Trecho de origem:
════════════════════

A socióloga Angela Alonso, escritora do livro Treze: A política de rua de Lula a Dilma, chama os acontecimentos de junho de 2013 de "ciclo de protestos". Para ela, o que aconteceu não foi um movimento único e sim vários pequenos movimentos.

"O efeito que a gente viu, principalmente entre 17 e 22, é o da simultaneidade dos diferentes", diz Angela Alonso.

Esses "diferentes", como são chamados pela socióloga, passaram a ocupar as ruas após os primeiros protestos do Movimento Passe Livre -- duramente reprimidos pela Polícia Militar e protagonizados por adeptos da tática black bloc. Segundo a professora, a violência policial contra os manifestantes teve efeito convocatório para novos atos. E foi assim que as ruas foram tomadas por movimentos diversos, como em um mosaico de insatisfações, que iam da esquerda até a direita no espectro político.

"O dia 17 é o primeiro dia de multidão efetivamente na rua. Até então o que a gente tinha era mais ou menos a normalidade do protesto no Brasil. A curva normal de manifestantes, de localidades, não tem muita diferença. A partir daí é que tem um crescimento exponencial, faz um pico", analisa a professora.

════════════════════

Extrato de dados:
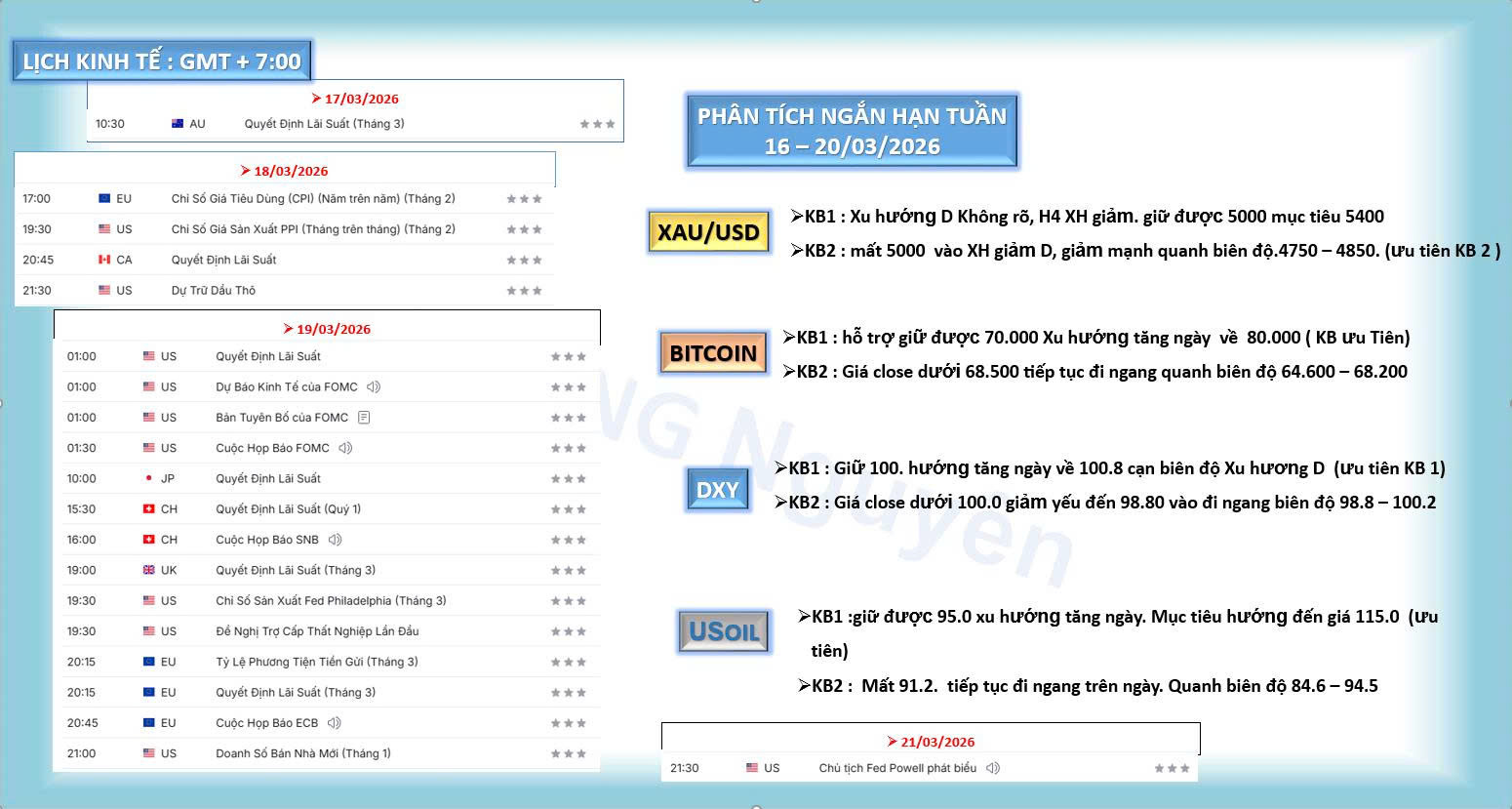
Task: Play the audio icon for Cuộc Họp Báo SNB
Action: [x=335, y=540]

════════════════════

Objetivo A:
Liste todas as pessoas mencionadas pelo nome no texto sobre os protestos de junho de 2013.
Objetivo B:
No texto sobre os protestos de junho de 2013, como a socióloga chama os acontecimentos daquele mês?
Objetivo C:
Reproduza o texto sobre os protestos de junho de 2013 no trecho que vai de "A socióloga Angela" até "vários pequenos movimentos.".

Resposta completa A:
Angela Alonso, Lula, Dilma

Resposta completa B:
De "ciclo de protestos".

Resposta completa C:
A socióloga Angela Alonso, escritora do livro Treze: A política de rua de Lula a Dilma, chama os acontecimentos de junho de 2013 de "ciclo de protestos". Para ela, o que aconteceu não foi um movimento único e sim vários pequenos movimentos.